> **EXCERPT PROVIDED**:
New youth pipe band forming in Glengarry
Calling all young pipers and drummers and would-be young pipers and drummers too.
There’s a brand new youth pipe band starting up in Glengarry and organizers are looking for interested young people, from absolute beginners to novice musicians, to step up and sign on.
The only conditions are that you are 18 and under, are willing to learn an instrument, and have the stick-with-itness to practice, work hard and attend rehearsals.
By next year, members will be in their kilts and expected to be available to join their bandmates in a full-fledged community novice juvenile band playing at local events and eventually competing at various nearby Highland Games and other competitions.
The band, that has not yet been named, will be under the aegis of the Glengarry Pipe Band (GPB).
The official announcement that a new juvenile novice band was starting up in Glengarry came last week from GPB piper and band quartermaster Shelley MacPhee and GPB’s former pipe major, Ross Davison.

> **TO BE DONE**:
**A)** Update the pipe band article from "The only conditions" to "and other competitions.", replacing "kilts" with "uniforms".
**B)** Turn the paragraph of the pipe band article that begins "The only conditions are" into a short list of its requirements.
**C)** Answer these questions using the pipe band article:
(i) Under whose aegis will the new band operate?
(ii) What is the upper age limit for members?
(iii) Who is named as GPB's former pipe major?
The records have no connection to the pipe band article.

Raw records:
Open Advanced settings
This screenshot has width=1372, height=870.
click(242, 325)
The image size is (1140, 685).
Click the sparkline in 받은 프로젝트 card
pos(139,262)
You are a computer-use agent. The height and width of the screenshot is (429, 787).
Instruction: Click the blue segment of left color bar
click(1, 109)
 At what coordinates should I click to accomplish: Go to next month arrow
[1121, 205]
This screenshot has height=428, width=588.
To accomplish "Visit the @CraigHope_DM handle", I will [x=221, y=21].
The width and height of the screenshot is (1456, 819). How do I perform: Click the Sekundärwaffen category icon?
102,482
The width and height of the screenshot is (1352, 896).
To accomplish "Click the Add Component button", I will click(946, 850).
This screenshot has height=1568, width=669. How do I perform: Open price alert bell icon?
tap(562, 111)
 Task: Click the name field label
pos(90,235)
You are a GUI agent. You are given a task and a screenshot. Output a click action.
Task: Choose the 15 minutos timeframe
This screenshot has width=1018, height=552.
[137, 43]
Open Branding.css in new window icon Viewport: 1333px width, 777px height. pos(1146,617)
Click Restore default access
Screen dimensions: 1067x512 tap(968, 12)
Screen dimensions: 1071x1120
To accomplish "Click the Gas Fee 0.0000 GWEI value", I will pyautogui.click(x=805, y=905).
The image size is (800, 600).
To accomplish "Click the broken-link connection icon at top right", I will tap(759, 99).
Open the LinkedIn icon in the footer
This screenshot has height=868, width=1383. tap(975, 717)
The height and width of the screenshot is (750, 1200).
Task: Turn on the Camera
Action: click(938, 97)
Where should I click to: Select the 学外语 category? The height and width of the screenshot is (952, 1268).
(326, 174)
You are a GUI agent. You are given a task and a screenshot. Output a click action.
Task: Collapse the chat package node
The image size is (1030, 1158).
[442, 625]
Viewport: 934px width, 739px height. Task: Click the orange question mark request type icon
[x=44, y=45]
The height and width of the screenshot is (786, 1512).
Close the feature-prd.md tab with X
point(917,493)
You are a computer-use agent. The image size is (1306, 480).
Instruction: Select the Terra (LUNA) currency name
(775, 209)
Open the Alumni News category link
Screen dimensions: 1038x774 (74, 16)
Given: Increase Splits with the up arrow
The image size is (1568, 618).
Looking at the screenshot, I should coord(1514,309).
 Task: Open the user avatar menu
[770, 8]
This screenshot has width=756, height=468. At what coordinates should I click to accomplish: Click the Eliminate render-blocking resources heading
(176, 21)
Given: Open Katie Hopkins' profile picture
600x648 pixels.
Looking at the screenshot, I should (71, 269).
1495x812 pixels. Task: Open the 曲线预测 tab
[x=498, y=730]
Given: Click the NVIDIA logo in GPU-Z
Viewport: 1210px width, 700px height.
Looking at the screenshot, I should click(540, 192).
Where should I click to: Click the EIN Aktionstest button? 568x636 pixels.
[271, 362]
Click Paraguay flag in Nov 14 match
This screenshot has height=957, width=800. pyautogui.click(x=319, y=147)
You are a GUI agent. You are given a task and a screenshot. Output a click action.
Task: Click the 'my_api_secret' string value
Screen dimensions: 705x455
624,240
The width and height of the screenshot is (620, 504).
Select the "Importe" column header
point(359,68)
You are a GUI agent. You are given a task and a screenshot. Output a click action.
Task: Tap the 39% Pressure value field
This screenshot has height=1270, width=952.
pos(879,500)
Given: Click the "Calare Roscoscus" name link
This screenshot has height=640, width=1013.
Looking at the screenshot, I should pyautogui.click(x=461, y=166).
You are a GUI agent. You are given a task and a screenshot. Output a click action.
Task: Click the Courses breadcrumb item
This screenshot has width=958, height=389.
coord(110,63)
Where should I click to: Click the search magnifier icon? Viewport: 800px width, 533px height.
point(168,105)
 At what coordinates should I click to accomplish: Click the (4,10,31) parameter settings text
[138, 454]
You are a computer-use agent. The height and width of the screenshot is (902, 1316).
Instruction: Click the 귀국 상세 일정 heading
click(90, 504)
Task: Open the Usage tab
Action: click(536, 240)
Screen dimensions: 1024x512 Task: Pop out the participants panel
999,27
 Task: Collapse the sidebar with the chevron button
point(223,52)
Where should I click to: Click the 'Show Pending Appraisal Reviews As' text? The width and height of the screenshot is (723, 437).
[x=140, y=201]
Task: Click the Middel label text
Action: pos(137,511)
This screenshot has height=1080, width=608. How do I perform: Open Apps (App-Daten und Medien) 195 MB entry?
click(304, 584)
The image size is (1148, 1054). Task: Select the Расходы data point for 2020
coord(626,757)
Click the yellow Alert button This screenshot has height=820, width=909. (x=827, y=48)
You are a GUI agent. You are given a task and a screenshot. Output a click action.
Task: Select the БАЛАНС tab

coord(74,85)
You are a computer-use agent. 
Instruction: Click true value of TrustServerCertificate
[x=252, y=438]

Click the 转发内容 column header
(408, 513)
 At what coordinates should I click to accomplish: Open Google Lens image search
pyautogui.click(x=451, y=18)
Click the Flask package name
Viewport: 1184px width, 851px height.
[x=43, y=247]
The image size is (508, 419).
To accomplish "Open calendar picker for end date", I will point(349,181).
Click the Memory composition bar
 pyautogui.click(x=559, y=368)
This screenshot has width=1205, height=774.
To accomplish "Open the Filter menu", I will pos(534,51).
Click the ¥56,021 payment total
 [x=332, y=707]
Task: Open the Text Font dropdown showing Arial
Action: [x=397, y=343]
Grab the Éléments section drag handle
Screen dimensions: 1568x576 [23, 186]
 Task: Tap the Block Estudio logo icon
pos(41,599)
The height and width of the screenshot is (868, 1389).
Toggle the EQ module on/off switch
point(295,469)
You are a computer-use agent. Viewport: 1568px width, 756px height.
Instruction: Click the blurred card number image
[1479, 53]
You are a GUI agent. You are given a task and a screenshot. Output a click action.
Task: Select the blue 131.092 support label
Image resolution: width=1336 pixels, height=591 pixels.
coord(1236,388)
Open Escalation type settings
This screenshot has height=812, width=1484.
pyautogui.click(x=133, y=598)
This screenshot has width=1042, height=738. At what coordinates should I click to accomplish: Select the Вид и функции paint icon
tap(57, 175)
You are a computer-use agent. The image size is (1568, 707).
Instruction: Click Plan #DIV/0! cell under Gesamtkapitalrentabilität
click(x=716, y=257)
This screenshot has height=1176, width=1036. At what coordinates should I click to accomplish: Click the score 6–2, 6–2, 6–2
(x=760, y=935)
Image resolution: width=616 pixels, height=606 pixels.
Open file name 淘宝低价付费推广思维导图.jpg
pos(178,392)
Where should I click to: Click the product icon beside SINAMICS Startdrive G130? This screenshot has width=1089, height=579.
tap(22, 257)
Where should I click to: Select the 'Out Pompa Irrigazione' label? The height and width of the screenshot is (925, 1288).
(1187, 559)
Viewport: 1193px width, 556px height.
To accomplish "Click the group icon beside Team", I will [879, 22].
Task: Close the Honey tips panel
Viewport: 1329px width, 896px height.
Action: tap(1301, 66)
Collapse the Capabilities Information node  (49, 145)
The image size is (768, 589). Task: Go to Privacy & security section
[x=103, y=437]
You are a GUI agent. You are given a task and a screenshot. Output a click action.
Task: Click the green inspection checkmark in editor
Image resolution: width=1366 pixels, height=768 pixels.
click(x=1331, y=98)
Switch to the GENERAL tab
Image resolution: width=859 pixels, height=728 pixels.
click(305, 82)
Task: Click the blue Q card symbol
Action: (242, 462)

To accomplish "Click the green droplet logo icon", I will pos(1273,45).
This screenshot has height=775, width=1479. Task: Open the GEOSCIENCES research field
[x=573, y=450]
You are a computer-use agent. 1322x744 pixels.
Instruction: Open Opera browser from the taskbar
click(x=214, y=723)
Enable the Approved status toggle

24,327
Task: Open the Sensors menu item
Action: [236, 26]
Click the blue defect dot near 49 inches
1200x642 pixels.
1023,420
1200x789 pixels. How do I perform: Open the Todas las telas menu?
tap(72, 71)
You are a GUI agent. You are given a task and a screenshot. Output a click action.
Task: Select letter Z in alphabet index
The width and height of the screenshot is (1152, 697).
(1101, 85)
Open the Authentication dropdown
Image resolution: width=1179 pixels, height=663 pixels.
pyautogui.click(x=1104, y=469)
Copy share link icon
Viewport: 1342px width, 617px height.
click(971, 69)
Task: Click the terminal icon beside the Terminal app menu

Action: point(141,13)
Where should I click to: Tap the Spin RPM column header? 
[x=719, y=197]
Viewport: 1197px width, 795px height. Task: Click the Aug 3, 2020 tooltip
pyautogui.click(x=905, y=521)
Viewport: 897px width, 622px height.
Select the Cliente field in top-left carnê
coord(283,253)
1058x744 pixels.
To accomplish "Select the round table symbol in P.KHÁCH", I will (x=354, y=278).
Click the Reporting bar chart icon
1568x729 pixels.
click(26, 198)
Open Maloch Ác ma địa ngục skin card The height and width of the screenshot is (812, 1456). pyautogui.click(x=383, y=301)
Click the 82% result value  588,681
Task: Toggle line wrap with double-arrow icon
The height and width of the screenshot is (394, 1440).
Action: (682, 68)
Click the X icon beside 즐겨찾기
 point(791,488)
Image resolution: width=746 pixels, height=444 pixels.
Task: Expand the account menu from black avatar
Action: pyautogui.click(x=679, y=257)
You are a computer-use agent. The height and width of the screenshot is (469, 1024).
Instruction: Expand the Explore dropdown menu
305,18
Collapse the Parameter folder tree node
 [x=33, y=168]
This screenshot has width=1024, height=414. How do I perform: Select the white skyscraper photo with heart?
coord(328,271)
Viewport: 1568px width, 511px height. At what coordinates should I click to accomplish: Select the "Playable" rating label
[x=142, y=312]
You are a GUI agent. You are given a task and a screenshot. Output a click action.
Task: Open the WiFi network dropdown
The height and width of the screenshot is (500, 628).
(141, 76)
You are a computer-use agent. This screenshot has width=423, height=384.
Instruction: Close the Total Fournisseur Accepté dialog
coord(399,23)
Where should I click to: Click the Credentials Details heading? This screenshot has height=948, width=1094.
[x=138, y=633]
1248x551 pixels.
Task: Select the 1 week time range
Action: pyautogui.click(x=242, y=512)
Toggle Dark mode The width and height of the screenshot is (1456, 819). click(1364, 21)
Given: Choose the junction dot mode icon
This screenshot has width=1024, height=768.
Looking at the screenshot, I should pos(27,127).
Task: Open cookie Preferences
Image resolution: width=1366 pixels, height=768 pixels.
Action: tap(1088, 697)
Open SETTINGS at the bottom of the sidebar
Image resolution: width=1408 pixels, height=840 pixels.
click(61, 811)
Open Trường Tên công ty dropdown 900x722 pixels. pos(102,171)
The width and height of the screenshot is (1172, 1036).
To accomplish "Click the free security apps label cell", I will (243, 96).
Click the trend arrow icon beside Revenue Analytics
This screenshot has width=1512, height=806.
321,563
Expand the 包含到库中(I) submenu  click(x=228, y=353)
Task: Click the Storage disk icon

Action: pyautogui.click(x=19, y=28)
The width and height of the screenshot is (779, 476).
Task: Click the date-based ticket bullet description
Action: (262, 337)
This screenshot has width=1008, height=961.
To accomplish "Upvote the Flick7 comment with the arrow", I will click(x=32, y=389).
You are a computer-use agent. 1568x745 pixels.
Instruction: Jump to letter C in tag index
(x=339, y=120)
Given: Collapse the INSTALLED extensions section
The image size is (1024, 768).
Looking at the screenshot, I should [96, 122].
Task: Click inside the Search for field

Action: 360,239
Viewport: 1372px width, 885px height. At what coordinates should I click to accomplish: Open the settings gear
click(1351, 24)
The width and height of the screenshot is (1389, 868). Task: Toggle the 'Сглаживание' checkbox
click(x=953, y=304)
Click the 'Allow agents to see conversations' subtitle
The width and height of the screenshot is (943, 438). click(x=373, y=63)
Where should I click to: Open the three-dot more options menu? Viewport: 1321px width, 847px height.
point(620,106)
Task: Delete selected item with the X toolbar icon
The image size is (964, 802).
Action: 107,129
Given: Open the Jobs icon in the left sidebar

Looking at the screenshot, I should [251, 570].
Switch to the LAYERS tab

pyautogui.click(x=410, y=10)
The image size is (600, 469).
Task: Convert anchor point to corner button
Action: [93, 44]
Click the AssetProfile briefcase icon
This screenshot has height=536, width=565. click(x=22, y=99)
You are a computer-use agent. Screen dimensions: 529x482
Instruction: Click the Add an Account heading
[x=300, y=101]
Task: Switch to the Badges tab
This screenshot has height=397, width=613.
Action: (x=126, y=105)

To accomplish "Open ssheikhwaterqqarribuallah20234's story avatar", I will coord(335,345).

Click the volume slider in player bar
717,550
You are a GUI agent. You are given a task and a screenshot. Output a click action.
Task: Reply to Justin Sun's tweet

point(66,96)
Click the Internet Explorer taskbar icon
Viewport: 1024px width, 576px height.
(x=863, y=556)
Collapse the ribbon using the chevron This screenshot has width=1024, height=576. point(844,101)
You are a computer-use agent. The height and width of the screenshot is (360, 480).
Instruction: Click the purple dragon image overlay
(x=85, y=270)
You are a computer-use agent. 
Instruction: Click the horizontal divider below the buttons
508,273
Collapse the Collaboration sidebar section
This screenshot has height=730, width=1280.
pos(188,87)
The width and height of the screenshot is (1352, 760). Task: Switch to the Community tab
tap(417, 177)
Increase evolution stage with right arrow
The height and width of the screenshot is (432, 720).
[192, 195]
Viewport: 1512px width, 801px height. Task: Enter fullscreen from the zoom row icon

> **COMPLETE ANSWERS**:
**A)**
The only conditions are that you are 18 and under, are willing to learn an instrument, and have the stick-with-itness to practice, work hard and attend rehearsals.
By next year, members will be in their uniforms and expected to be available to join their bandmates in a full-fledged community novice juvenile band playing at local events and eventually competing at various nearby Highland Games and other competitions.

**B)**
- Be 18 or under
- Be willing to learn an instrument
- Have the perseverance to practice, work hard and attend rehearsals

**C)**
(i) The Glengarry Pipe Band (GPB)
(ii) 18
(iii) Ross Davison